Publicado 02/09/2025 22:47

19 funcionários da ONU presos pelos houthis no Iêmen no fim de semana

Archivo - SANAA, 6 de janeiro de 2025 -- O enviado especial das Nações Unidas ao Iêmen, Hans Grundberg (C), caminha até um veículo da ONU ao chegar ao Aeroporto Internacional de Sanaa, em Sanaa, Iêmen, em 6 de janeiro de 2025. Grundberg chegou a Sanaa na
Europa Press/Contacto/Mohammed Mohammed - Arquivo

MADRID 3 set. (EUROPA PRESS) -

As Nações Unidas elevaram para 19 o número de funcionários da ONU detidos neste fim de semana pelos rebeldes houthis no Iêmen, depois de atacar as instalações do Programa Mundial de Alimentos (PMA) e outras agências presentes nas áreas sob seu controle no norte do país.

Isso foi confirmado pelo porta-voz do Secretário Geral da ONU, Stéphane Dujarric, em uma coletiva de imprensa na qual ele indicou que eles eram cidadãos iemenitas, com exceção de uma pessoa.

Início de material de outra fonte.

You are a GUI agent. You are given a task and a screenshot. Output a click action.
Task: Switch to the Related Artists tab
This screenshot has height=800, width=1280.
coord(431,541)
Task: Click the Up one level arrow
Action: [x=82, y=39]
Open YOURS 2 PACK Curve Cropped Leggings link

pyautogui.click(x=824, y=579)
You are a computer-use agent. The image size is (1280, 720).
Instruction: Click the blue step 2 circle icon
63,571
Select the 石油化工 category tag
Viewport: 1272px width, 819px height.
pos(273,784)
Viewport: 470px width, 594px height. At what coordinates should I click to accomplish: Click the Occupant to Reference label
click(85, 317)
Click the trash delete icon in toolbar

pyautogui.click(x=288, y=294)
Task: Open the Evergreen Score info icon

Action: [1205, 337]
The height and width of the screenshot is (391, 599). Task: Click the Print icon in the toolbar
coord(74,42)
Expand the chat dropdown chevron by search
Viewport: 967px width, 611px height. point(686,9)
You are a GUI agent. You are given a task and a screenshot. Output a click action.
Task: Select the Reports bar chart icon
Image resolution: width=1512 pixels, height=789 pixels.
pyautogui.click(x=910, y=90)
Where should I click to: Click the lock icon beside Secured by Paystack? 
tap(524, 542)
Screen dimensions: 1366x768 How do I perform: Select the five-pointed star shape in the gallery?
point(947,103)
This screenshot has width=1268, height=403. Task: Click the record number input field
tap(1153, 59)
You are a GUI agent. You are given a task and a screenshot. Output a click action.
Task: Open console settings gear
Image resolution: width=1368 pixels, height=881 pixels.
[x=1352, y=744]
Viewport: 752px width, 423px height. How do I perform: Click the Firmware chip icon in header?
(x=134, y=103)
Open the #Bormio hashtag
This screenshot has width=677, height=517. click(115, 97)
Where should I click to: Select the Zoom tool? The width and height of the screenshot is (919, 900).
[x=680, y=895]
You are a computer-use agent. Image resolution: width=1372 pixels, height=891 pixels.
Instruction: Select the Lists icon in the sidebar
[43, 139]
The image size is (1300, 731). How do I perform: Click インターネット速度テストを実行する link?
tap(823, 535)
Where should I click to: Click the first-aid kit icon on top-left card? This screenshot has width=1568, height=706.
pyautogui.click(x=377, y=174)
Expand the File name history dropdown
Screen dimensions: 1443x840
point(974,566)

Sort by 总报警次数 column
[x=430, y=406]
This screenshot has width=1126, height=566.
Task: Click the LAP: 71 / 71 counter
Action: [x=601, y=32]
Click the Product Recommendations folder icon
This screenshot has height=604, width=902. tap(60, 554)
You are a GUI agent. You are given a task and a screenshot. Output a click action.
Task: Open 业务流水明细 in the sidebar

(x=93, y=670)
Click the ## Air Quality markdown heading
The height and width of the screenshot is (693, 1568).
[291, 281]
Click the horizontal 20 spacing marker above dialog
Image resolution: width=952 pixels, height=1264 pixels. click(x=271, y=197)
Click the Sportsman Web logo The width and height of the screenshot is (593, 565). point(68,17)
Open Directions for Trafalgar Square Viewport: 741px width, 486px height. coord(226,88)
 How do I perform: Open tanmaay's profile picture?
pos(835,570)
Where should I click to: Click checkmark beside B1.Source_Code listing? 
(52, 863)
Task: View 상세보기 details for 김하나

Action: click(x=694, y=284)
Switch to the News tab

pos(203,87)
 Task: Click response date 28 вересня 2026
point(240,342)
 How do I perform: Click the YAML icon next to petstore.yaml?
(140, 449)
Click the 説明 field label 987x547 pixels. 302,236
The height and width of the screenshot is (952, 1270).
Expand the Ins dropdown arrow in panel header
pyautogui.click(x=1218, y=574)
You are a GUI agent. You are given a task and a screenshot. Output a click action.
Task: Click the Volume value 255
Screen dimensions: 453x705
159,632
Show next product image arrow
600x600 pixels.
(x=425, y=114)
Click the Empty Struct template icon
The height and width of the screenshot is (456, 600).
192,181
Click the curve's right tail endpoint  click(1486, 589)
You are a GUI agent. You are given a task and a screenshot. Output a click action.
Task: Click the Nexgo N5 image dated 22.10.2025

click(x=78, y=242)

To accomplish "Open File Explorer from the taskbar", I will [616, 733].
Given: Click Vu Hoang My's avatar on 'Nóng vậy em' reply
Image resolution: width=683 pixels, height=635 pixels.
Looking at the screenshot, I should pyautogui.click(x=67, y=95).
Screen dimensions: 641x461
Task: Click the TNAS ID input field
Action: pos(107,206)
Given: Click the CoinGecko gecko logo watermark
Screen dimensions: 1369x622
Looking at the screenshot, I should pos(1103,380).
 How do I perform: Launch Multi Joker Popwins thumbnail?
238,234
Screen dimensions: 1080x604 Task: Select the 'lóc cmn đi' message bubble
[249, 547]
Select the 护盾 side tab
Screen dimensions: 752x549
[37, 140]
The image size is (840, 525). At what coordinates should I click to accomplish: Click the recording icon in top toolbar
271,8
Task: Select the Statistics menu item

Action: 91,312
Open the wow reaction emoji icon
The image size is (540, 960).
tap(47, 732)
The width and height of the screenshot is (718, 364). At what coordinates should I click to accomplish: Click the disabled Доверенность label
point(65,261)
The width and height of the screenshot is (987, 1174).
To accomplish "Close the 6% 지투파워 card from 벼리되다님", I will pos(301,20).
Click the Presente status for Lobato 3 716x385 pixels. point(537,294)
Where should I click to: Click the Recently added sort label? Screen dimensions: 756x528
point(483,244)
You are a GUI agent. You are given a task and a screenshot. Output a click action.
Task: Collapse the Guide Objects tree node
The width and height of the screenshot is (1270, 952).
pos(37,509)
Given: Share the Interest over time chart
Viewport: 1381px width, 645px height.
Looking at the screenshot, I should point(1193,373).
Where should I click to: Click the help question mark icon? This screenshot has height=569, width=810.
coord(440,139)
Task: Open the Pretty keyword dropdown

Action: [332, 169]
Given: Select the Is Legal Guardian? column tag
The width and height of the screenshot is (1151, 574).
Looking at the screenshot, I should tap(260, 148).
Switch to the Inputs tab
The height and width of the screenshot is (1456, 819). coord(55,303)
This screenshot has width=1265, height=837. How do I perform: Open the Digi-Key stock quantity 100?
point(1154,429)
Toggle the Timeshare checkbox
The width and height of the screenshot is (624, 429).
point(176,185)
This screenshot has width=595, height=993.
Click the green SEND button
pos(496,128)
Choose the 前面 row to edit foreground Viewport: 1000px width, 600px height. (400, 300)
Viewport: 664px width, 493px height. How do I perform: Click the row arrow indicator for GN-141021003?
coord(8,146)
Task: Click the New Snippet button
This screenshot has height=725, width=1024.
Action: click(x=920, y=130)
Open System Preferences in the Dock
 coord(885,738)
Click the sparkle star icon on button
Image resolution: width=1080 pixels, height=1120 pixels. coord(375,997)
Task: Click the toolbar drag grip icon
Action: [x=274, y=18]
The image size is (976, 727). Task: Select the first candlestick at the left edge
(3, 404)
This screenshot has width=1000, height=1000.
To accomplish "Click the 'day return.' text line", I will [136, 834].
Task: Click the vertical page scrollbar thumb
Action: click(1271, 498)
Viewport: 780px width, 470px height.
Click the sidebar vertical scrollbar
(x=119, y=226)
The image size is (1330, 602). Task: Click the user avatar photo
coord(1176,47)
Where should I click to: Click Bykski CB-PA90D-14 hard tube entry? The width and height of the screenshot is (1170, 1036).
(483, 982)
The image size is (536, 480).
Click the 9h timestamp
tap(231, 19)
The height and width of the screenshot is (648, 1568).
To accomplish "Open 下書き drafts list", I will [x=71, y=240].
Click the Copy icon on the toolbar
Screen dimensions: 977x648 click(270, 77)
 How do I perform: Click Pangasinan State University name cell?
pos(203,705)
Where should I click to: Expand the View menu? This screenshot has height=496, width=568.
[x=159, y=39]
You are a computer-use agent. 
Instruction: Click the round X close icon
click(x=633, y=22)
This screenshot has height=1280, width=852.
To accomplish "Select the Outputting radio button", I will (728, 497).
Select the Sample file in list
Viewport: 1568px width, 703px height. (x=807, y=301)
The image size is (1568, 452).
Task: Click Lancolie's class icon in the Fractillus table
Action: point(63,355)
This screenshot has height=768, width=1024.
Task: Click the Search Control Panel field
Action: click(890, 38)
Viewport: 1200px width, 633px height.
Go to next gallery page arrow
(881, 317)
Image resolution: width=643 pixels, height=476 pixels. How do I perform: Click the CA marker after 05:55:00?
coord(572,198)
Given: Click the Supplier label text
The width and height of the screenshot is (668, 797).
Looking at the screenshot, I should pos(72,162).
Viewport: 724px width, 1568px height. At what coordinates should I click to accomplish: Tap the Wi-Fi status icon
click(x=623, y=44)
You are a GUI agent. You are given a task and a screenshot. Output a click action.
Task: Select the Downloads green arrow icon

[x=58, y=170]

"Eles são funcionários nacionais. Há mais uma pessoa, internacional, o que totaliza 19, e esperamos que sejam libertados hoje, se ainda não o foram. Mas sejam eles nacionais ou internacionais, todos devem ser libertados imediatamente", acrescentou.

Esse grupo se soma aos 23 funcionários da ONU detidos arbitrariamente pela insurgência houthi, alguns deles desde 2021, disse o porta-voz do secretário-geral António Guterres, lembrando que o papel da ONU e de suas agências nas áreas controladas pelos houthis é de natureza estritamente humanitária.

Dujarric também disse que o enviado especial da ONU para o Iêmen, Hans Grundberg, condenou as prisões ao negociador-chefe do movimento Ansar Allah, Mohamed Abdelsalam, bem como a altos funcionários de Omã, durante uma visita que terminou esta semana em Mascate, a capital do país árabe.

No domingo, Guterres denunciou a detenção arbitrária de pelo menos onze funcionários do PMA depois que rebeldes houthis invadiram as instalações do PMA na capital do Iêmen, Sana'a, enquanto uma fonte de segurança houthi citada pelo jornal 'An Nahar' também apontou a prisão de pelo menos três funcionários do Fundo das Nações Unidas para a Infância (UNICEF).